Exercises —
#1 For the page on faith-based counseling below, determine whether each statement agrees with it: (a) Blair Counseling offers Biblically-based counseling as an option; (b) the page says benefits exist only for believing in God; (c) one of the listed questions concerns a spouse with different spiritual values. Answer each with yes or no, followed by the deciding words of the page, quoted exactly.
#2 Transcribe the stretch of the faith-based counseling page below from "When I am struggling, I" through "vindictive, God __________.", without altering a single character.

Text block —
Christian

Disappointment in God?

How would you answer these questions:

When I am struggling, I think God __________.

When I am suffering, God responds by __________.

When I fail, God feels __________ toward me.

When I feel angry or vindictive, God __________.

 

Faith-Based Counseling is Available

Blair Counseling offers Biblically-based counseling as an option to wrestle with questions like:

Does God really intervene in life, in my life?

What if my spiritual life is empty?

What if my spouse has different spiritual values than me?

How can faith strengthen relationships, or help with depression or anxiety?

Some look to their faith in God in their happiest or awe-struck moments, or some lean on their faith in their lowest or darkest moments.  Some turn to their faith “just in case it’s true,” and some long for a relationship with a powerful God. Some “just know or feel” that He is real, and others have found “facts” which undergird their faith. Benefits exist for believing in God, and for not believing in God. Others would never go back to their belief in God.

Recorded information —

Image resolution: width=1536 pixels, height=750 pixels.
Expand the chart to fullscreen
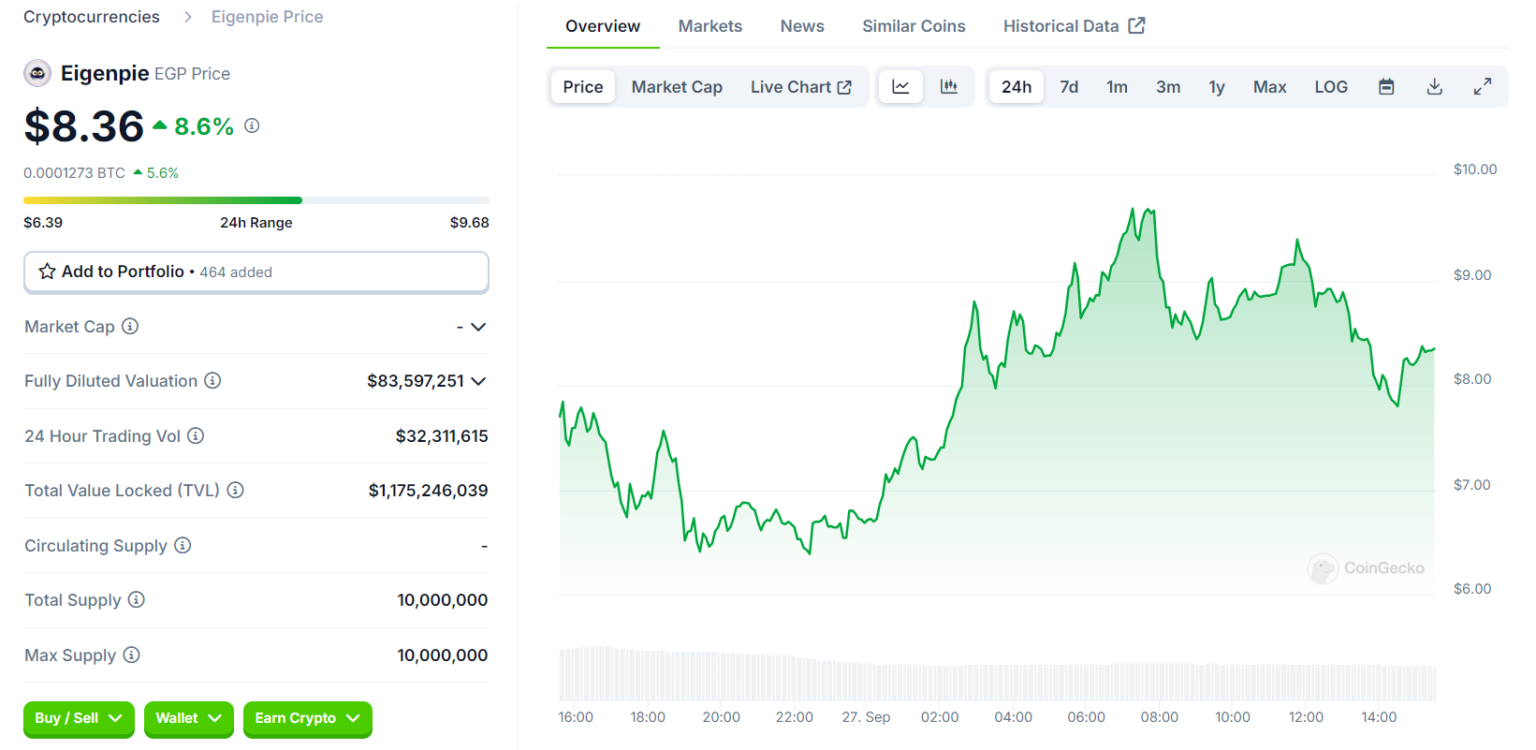coord(1483,87)
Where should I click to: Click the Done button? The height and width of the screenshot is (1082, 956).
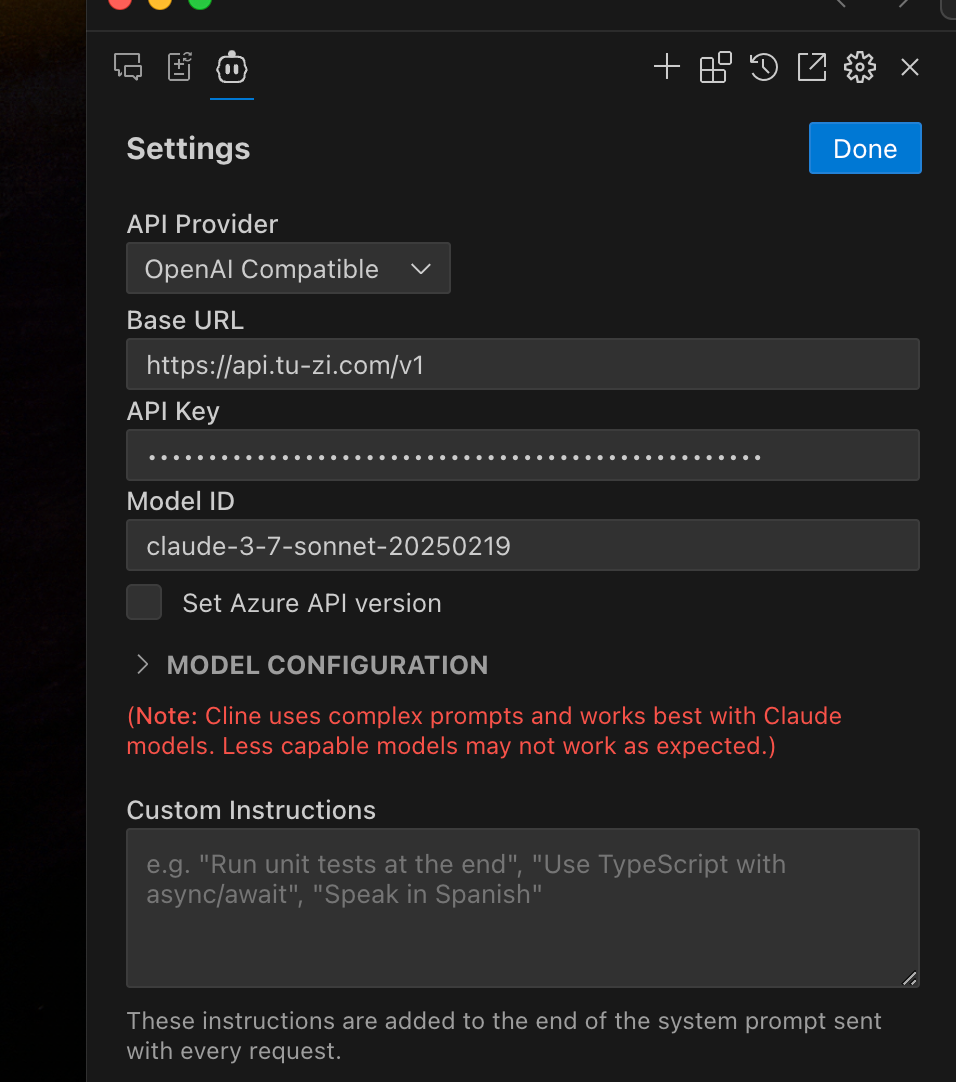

Full answers —
#1
(a) Yes: "Blair Counseling offers Biblically-based counseling as an option to wrestle with questions like:"
(b) No: "Benefits exist for believing in God, and for not believing in God."
(c) Yes: "What if my spouse has different spiritual values than me?"

#2
When I am struggling, I think God __________.

When I am suffering, God responds by __________.

When I fail, God feels __________ toward me.

When I feel angry or vindictive, God __________.